Monday 16 January 2017

Spirit and courage on show again as United refuse to accept defeat

The first half against Liverpool was arguably United's worst 45 minutes of the season in a strangely flat and lifeless performance.

We still created more chances than the visitors, but Jurgen Klopp outdid his opposite number tactically and many of our key players were below par. 

The effervescent German got his system spot on and deserves credit for his game plan that stifled and smothered United.
Jose's tactical change from a pass and move style to a more direct approach paid dividends and his introduction of Marouane Fellaini was an inspired switch. 

Michael Carrick struggled to find his usual metronomic consistency, Anthony Martial was well - er - marshalled by a posse of  Liverpool players and Henrikh Mkhitaryan was quiet.
Zlatan, his goal aside, was largely ineffective and Paul Pogba - hugely impressive in recent weeks - had probably his worst game in a United shirt.

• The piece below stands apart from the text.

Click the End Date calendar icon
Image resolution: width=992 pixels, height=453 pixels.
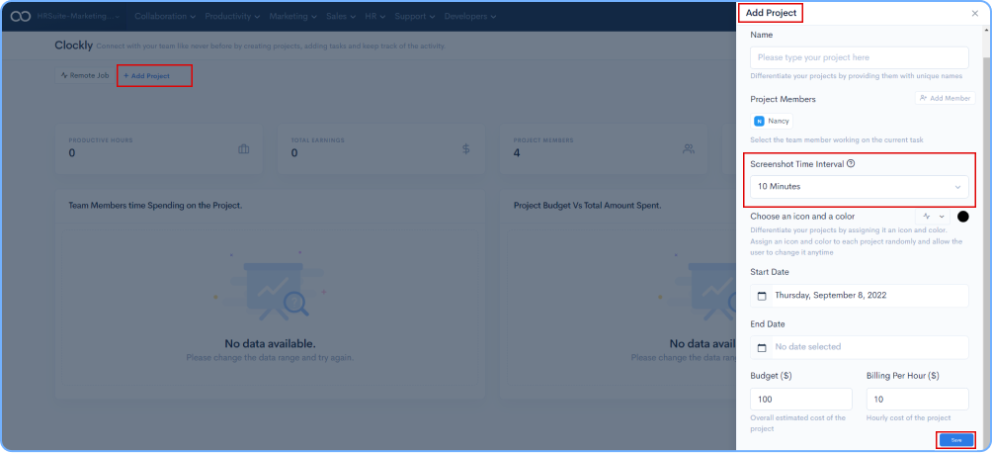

He gave away the penalty from which the visitors took the lead,  missed a great one-on-one chance, was often caught in possession and resembled the player who struggled in the early weeks of his second United career. 
Even the best players, however, have a bad game and Pogba should not dwell on his bad day at the office too much. 

Ander Herrera was excellent, our man of the match Marcos Rojo also impressed with an immense performance at the back and Marouane Fellaini's introduction changed the game in the second half. 

The Reds run of nine successive victories came to an end, but the unbeaten run goes on as we gained a deserved reward for a much improved second half showing.

A draw was ultimately a fair result from a fiery encounter low on quality but high in entertainment and passion with talking points aplenty.

The fact that we managed to still get a result despite not being at our best spoke volumes of this side's spirit, desire and courage.
There were again hallmarks of Sir Alex's United, the never-say-die mentality, the refusal to accept defeat and the ability to grab a game that appeared to have slipped from our grasp by the scruff of the neck. 

Decision making let us down against Liverpool: too often we tried to pass our way through the middle of their high-octane midfield, didn't get crosses in often enough and struggled to deal with set-pieces. 

There was to be no late heroics like we saw against Middlesbrough on New Year's Eve, but, had there been another five minutes against Liverpool then we might well have forced a winner.

No doubt it's an opportunity missed as victory would have put us two points behind Liverpool, but our unbeaten run stretches to a 16th game ahead of the ever-tricky trip to Stoke on Saturday.